Metin
Sadece olan bitene anlam vermekte sıkıntı yaşıyordu. "Neden bu haldeyim?" diye sordu. Gözleri bağlı olduğu için hiçbir şey göremiyordu. O sırada şuh bir kahkaha duydu ve ensesine bir tokat yedi.

"Cesaretine hayranım doğrusu, hem aptal hemde cürrekarsın. Onca uzak memleketleri aşıp da seni buraya getiren nedir?"
İçeri girdikleri yer devasa bir şey olmalıydı. Ayak sesleri yankılanıyor, heyecanı ise gittikçe artıyordu.. Ensesine vuran muhtemelen o, olmalıydı. Narin bir el ve harika bir parfüm kokusu. Bu kokuyu iyi biliyordu. İlk karşılaştıkları gün zavallı ve kimsesiz o kadına aitti bu koku. Anlaşılan her şey bildiği gibi değildi.
"Çözün de kimin peşinden geldiği görsün" dedi o meçhul ama bilinen kadın.  

user35

Konu Sayısı: 1
Mesaj Sayısı: 3
7 yıl önce
Tüm gece bir ürperti hissetse de, şimdi ne soğuk ne de sıcak sayılabilecek bir günün başlangıcında, bilmediği bir sokağı usul usul adımlıyordu. Yabancıydı kendine ve bu şehire. Suskundu ve yorulmuştu olanlardan. Kendine gelebilmek için cebinden bir sigara çıkarmaya çalışırken aniden cebinden düşen fotoğrafları farketti. Eğilip onları yerden almadan yoluna devam etmeyi istedi ama yapamadı. Eğilip fotoğrafları tekrar cebine koyduktan sonra hızlı adımlarla yoluna devam etti. Bir sigara yaktı ve sahile doğru çıkan sokaktan karşıya geçerek deniz kenarına geldi. Mavi gökyüzünün ve güneşin ağardığı bir saatti bu. Ağlamamak için kendini tuttuğunda içinde kocaman bir yangının alevlendiğini hissetti. Ağlamaya başlayınca sanki içindeki yangının alevleri de sönecekti ve dudaklarından şu cümleler döküldü ; ' Şanslı değildim ama bu kadar kötü bir kaderi de ben asla haketmedim..' diyerek ağlamaya devam etti.

Belirtilen amaç A
Metni iki cümleyle özetleyin.
Metin ile kayıtlar birbirinden farklı kaynaklardan alınmıştır.

Verilen bilgiler
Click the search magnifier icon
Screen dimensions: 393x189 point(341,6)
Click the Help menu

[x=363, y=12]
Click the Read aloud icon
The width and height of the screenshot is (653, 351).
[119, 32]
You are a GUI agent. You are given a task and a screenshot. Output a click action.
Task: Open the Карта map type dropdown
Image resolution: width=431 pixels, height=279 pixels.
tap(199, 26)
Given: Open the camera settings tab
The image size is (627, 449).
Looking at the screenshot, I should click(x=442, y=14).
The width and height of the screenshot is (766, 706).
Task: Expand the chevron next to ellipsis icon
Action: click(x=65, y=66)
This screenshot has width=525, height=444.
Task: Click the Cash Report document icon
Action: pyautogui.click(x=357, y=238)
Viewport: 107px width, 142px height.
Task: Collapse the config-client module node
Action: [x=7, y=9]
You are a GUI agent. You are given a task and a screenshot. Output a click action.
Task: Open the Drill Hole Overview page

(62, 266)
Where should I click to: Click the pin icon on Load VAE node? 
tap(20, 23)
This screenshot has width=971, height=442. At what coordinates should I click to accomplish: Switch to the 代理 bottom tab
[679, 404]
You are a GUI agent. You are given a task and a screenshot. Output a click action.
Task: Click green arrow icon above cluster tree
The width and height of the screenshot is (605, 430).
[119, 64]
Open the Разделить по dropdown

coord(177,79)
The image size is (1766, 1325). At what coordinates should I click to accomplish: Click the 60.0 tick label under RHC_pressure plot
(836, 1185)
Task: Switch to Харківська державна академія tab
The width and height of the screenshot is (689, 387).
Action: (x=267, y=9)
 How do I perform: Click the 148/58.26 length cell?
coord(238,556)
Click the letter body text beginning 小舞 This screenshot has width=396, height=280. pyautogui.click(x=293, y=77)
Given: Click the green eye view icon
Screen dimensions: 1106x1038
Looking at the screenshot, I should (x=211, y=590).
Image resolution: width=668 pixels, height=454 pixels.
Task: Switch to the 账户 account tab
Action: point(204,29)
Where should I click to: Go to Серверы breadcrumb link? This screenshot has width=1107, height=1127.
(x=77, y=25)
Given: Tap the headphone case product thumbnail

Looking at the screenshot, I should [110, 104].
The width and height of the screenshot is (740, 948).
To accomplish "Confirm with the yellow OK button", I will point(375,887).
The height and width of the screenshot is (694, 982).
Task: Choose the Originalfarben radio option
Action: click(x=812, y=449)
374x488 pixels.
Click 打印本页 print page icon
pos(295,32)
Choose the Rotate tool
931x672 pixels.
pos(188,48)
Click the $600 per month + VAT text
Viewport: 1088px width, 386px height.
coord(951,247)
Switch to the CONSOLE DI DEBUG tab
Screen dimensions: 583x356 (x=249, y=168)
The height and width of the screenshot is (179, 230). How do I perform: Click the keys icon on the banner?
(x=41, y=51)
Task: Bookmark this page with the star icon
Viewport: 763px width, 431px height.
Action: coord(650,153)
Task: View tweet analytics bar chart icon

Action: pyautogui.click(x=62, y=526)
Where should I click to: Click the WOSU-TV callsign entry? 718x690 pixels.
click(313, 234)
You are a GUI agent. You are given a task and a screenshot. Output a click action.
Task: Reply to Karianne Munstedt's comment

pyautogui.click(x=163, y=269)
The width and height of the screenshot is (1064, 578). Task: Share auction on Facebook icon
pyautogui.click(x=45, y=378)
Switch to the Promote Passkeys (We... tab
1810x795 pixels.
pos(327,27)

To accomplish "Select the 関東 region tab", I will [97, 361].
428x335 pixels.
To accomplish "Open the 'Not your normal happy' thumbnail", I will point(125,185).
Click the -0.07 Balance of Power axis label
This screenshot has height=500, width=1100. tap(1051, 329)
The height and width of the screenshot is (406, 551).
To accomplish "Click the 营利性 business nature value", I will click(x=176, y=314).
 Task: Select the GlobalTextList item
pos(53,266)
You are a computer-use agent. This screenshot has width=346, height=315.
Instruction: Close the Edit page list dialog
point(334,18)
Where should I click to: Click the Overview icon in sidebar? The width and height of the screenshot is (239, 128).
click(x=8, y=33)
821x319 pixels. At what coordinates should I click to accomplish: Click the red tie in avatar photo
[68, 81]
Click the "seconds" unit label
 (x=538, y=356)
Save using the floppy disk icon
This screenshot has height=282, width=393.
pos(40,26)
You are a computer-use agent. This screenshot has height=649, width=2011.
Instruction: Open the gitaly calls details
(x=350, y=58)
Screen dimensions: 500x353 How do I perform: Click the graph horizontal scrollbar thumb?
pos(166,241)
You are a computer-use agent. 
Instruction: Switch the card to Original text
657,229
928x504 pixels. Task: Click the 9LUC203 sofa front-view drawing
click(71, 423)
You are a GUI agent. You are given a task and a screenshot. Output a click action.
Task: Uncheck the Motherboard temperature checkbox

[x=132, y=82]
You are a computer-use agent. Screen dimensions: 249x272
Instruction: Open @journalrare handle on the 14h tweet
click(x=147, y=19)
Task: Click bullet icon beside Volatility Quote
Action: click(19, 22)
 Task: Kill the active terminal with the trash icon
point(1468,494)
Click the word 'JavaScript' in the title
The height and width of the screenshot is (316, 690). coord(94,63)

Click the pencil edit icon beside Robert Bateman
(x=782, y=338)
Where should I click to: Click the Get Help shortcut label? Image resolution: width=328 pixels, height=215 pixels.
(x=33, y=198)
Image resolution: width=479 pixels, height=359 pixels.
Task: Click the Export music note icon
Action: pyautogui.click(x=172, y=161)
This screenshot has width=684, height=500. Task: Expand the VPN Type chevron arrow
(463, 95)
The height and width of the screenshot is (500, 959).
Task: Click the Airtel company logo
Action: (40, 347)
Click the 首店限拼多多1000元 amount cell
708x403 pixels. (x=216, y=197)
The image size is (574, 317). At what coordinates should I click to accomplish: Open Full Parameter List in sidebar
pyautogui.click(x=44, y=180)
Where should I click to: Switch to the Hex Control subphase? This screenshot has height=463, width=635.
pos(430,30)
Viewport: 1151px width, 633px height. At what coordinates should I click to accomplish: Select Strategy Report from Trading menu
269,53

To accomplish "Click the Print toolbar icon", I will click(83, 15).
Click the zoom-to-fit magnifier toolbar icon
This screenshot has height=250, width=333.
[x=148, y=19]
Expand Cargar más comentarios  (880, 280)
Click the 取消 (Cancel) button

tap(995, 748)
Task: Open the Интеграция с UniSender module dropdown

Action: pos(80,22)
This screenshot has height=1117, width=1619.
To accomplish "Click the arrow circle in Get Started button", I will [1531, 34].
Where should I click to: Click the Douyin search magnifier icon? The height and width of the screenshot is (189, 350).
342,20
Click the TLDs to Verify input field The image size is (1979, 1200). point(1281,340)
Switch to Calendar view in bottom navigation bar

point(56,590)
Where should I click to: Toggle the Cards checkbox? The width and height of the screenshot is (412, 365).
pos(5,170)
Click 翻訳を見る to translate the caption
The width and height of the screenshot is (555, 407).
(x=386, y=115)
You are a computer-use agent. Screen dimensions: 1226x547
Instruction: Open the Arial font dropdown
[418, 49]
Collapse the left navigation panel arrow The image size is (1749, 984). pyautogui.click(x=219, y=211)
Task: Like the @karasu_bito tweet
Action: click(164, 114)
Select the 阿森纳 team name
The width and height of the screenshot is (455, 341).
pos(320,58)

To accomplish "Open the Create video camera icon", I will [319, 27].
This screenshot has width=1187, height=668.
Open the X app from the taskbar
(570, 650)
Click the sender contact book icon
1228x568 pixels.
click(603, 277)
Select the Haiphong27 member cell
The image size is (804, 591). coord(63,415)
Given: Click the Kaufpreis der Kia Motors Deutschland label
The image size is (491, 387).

Belirtilen amaç B
Kayıtlarda "How do I perform: Click the 148/58.26" ifadesinin geçtiği satırdan "(x=77, y=25)" ifadesinin geçtiği satıra kadar uzanan bölümü, iki uçtaki satırlar da dahil olmak üzere, hiçbir şeyini değiştirmeden yazın.

Tam cevap A
İlk bölümde gözleri bağlı biri ensesine bir tokat yer, parfüm kokusundan ilk karşılaştıkları gün zavallı ve kimsesiz olan kadını tanır ve her şeyin bildiği gibi olmadığını anlar; kadın da onun çözülmesini ister. İkinci bölümde suskun ve yorgun biri bilmediği bir sokakta yürür, cebinden düşen fotoğrafları toplayıp bir sigara yakar, deniz kenarına gelir ve bu kadar kötü bir kaderi hak etmediğini söyleyerek ağlar.

Tam cevap B
 How do I perform: Click the 148/58.26 length cell?
coord(238,556)
Click the letter body text beginning 小舞 This screenshot has width=396, height=280. pyautogui.click(x=293, y=77)
Given: Click the green eye view icon
Screen dimensions: 1106x1038
Looking at the screenshot, I should (x=211, y=590).
Image resolution: width=668 pixels, height=454 pixels.
Task: Switch to the 账户 account tab
Action: point(204,29)
Where should I click to: Go to Серверы breadcrumb link? This screenshot has width=1107, height=1127.
(x=77, y=25)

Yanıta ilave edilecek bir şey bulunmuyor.